The policies and procedures for ConocoPhillips' company-owned outlets include:

  • Adopting standards for hiring and training employees regarding sale of tobacco products, including instructing employees on the compelling health reasons underlying restrictions on youth access to tobacco.
  • Instructing clerks to check I.D. for all tobacco customers who appear to be under 35, and accepting only valid, government-issued photo-I.D.
  • Using security video-tapes of tobacco sales transactions to monitor compliance, and posting signs warning would-be underage purchasers that their attempt to purchase may be caught on tape.
  • Programming cash registers to aid clerks, when possible (for example, by locking when a tobacco product is scanned, and prompting the clerk to ask for I.D.).
  • Eliminating self-service tobacco displays, including vending machines, and prohibiting distribution of free tobacco products on store property.
  • Arranging for an independent entity to perform random compliance checks involving youthful tobacco purchasers twice each year at each of about 330 company-owned stores, to permit the company to evaluate how well its training and other safeguards are working. ConocoPhillips may reduce and ultimately eliminate the required compliance checks by repeatedly attaining 90% compliance rates.
  • Maintaining a policy against increasing youth demand for tobacco through in-store advertising, and limiting such advertising to brand names, logos, other trademarks, and pricing.
  • Designating an employee who will be responsible for addressing compliance with underage tobacco sale laws, and who will monitor reports of infractions by company-owned outlets as well as by franchisees.

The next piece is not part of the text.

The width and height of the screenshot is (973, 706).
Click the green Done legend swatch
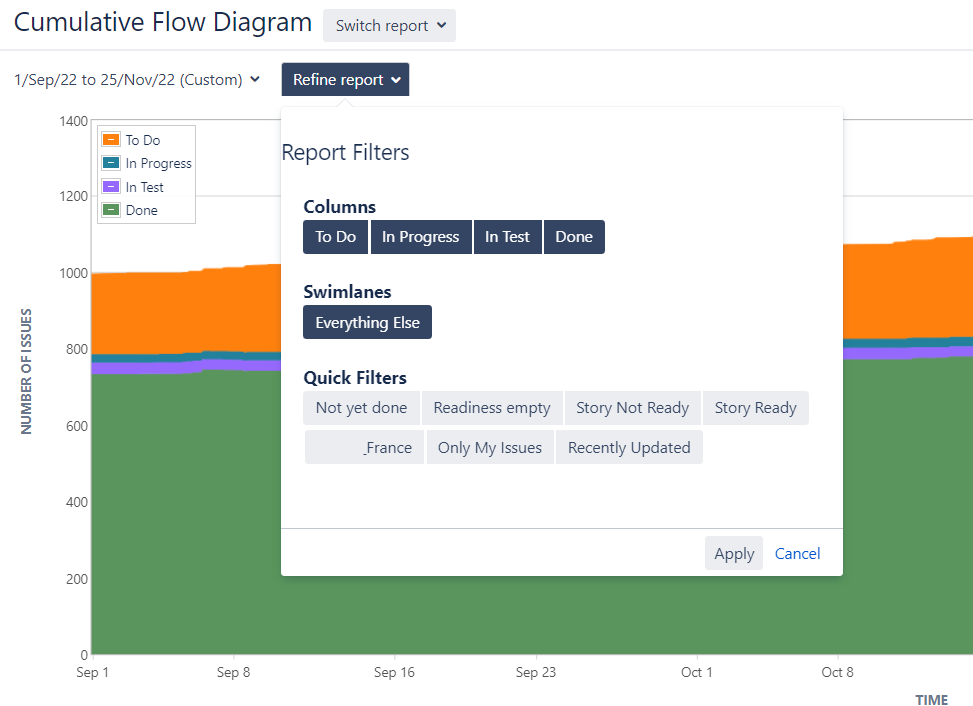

Miller said this is the eighth multi-state agreement with a nationwide or large regional tobacco retailer. Similar agreements have been reached with Walgreens, ExxonMobil, BP Amoco, Wal-Mart, ARCO, Rite-Aid and 7-Eleven. Combined, the agreements affect more than 55,000 retail outlets across the nation.

Iowa Asst. Attorney General Steve St. Clair and California Asst. Attorney General Alan Lieberman led the states' negotiating team in the ConocoPhillips matter.

"Restricting over-the-counter access to tobacco by minors is an important aspect of a public health battle that must be waged on several fronts," Miller said. "A large majority of smokers become addicted by their mid-teens, and the earlier an addiction to tobacco takes hold the tougher it is to quit and the more likely it is that a tobacco-related disease will result. But if a person can reach young adulthood as a non-smoker, he or she will probably never become a victim of tobacco addiction. Clearly, shepherding our young people through the most vulnerable teen years is key to disrupting the pattern of addiction and disease."

The agreement, called an "Assurance of Voluntary Compliance," noted that 47% of youth who report buying cigarettes identify gas stations as their primary point of purchase, and another 27% identify convenience stores. The agreement further noted that every day in the United States more than 2,000 people under the age of 18 begin smoking, and that a third of them will one day die from a tobacco-related disease.

Under the agreement, ConocoPhillips also agreed to pay the Attorneys General $125,000 for the costs incurred by the states in investigation and negotiation.

The 40 participating states are AZ, AR, CA, CO, CT, FL, HI, ID, IL, IA, KS, KY, LA, ME, MD, MA, MI, MN, MS, MO, MT, NE, NV, NH, NJ, NY, OK, OR, RI, SC, SD, TN, TX, UT, VT, VA, WA, WV, WI and WY.